The seating of Alabama Democrat Doug Jones earlier this month closed the control of the chamber to just two seats – 51 to 49 – such that even if senate Republicans were able to uniformly support a proposed spending bill, they would still need the support of nine Democrats.
And just as the nation has become more and more ideologically divided since the turn of the 21st Century, control of the senate has become unusually narrow.
Since the chamber first seated 100 U.S. Senators during the 86th Congress in August 1959 after Hawaii achieved statehood, party control was never as slim as two seats all the way through the 106th Congress ending in 2000.
The narrowest advantage any caucus held during this period occurred at the close of the 99th Congress in November 1986 after North Carolina Democrat Terry Sanford defeated appointed Republican Senator Jim Broyhill in a special election.
That closed GOP control of the chamber to 52-48 for the remaining two months, after which the 100th Congress convened with a 10-seat Democratic advantage (55-45).
There were also slightly larger 53 to 47-seat advantages during portions of the 97th (1981-1982, GOP), 99th (1985-1986, GOP), 103rd (1993-1994, Democratic), and 104th (1995-1996, GOP) Congresses.
However, since the convening of the 107th Congress in 2001, partisan control of the U.S. Senate has been consistently much more precarious.

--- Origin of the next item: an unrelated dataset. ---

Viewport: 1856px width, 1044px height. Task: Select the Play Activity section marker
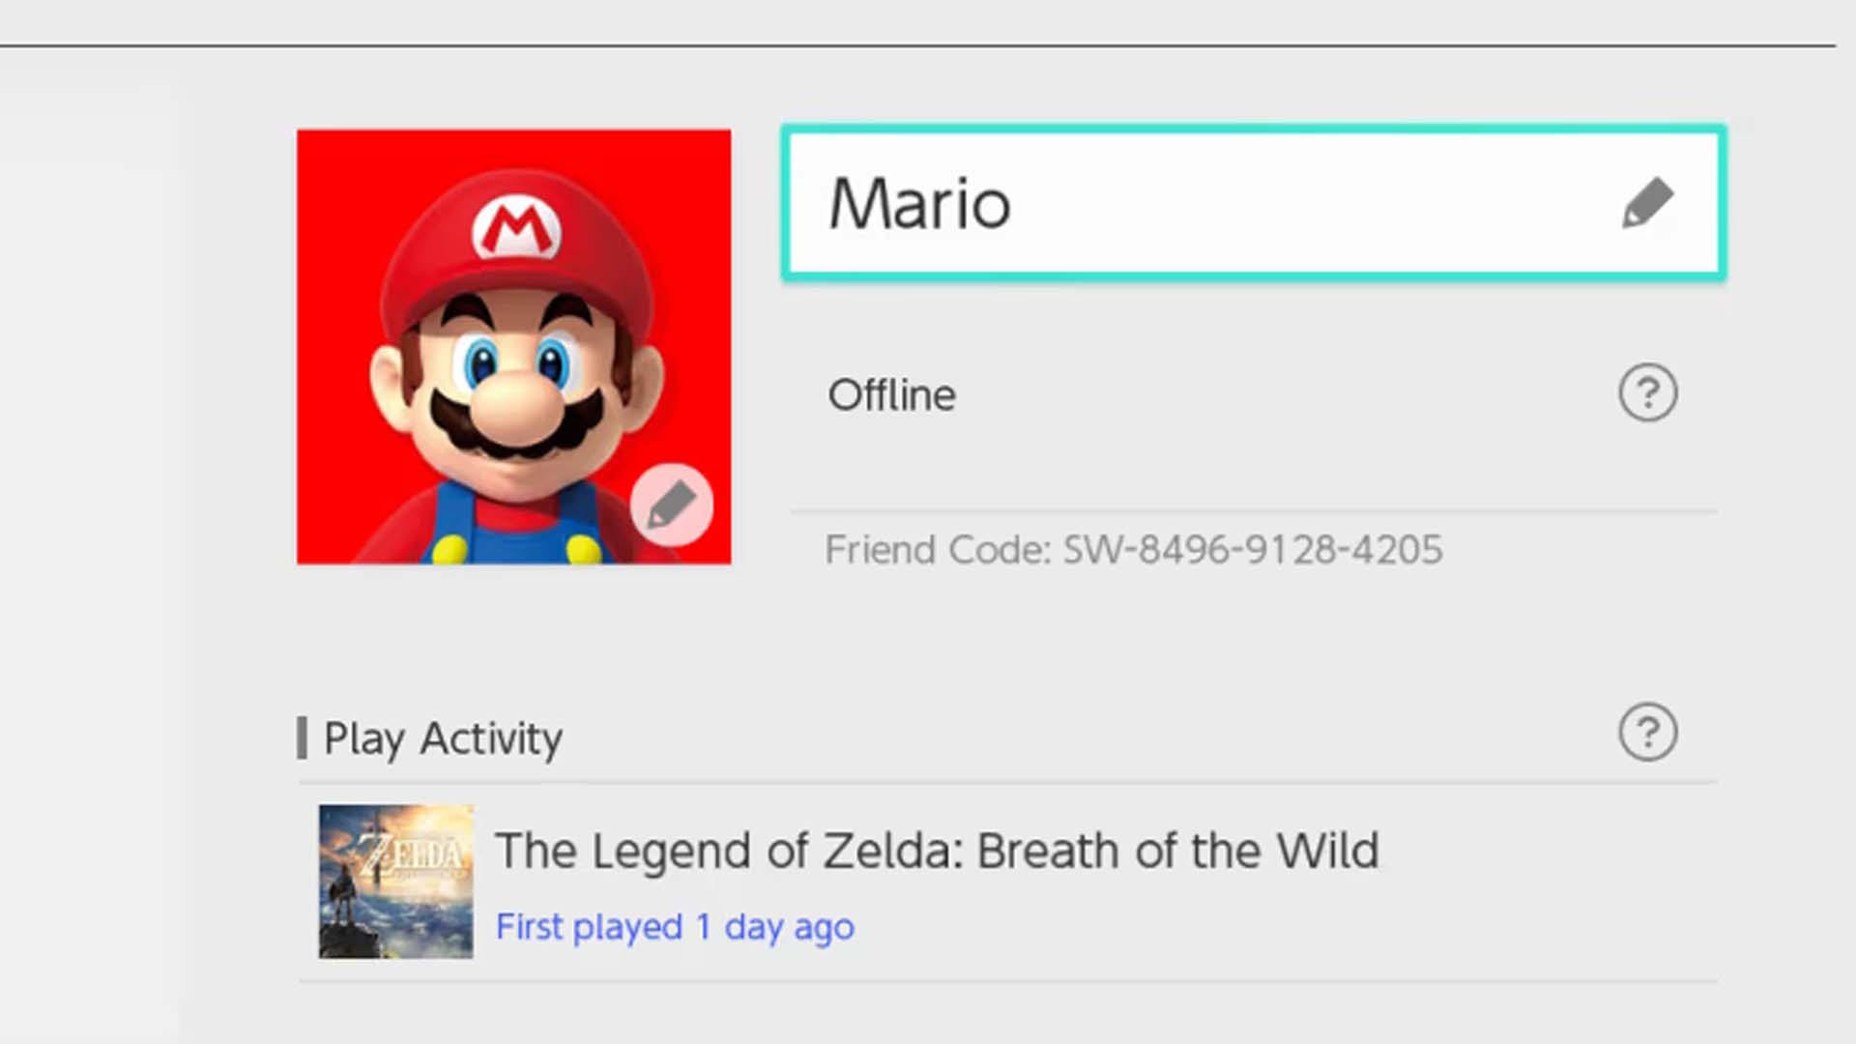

Of the 6,227 days from the 107th Congress through the 115th Congress on January 21, 2018, Democratic or Republican caucuses have held onto power of the chamber by two or fewer seats for 2,198 days, or 35.3 percent of the time.
The margin fluctuated slightly eight times during the 107th Congress, all at two seats or less:
- January 3- 20, 2001 (17 days): 50-50 Democrats
- January 20 – June 6, 2001 (137 days): 50-50 Republicans, after Dick Cheney became vice-president
- June 6, 2001 – October 25, 2002 (506 days): 51-49 Democrats, after Vermont Republican Jim Jeffords became an independent to caucus with the Democrats
- October 25 – November 4, 2002 (10 days): 50-49 Democrats, following the death of Minnesota DFLer Paul Wellstone
- November 4-25, 2002 (21 days): 50-49-1 Democrats, with Minnesota Independence Party appointee Dean Barkley not caucusing with either party
- November 25-30, 2002 (5 days): 50-49-1 Republicans, with Missouri Republican Jim Talent unseating Jean Carnahan
- November 30 – December 1, 2002 (2 days): 49-49-1 Republicans, following the resignation of Texas Republican Phil Gramm
- December 2, 2002 – January 3, 2003 (32 days): 50-49-1 Republicans, after Texas GOPer John Cornyn was seated
Republicans then held a 51 to 49-seat advantage during the entirety of the 108th Congress (2003-2004, 731 days) with Jeffords still caucusing with the Democrats.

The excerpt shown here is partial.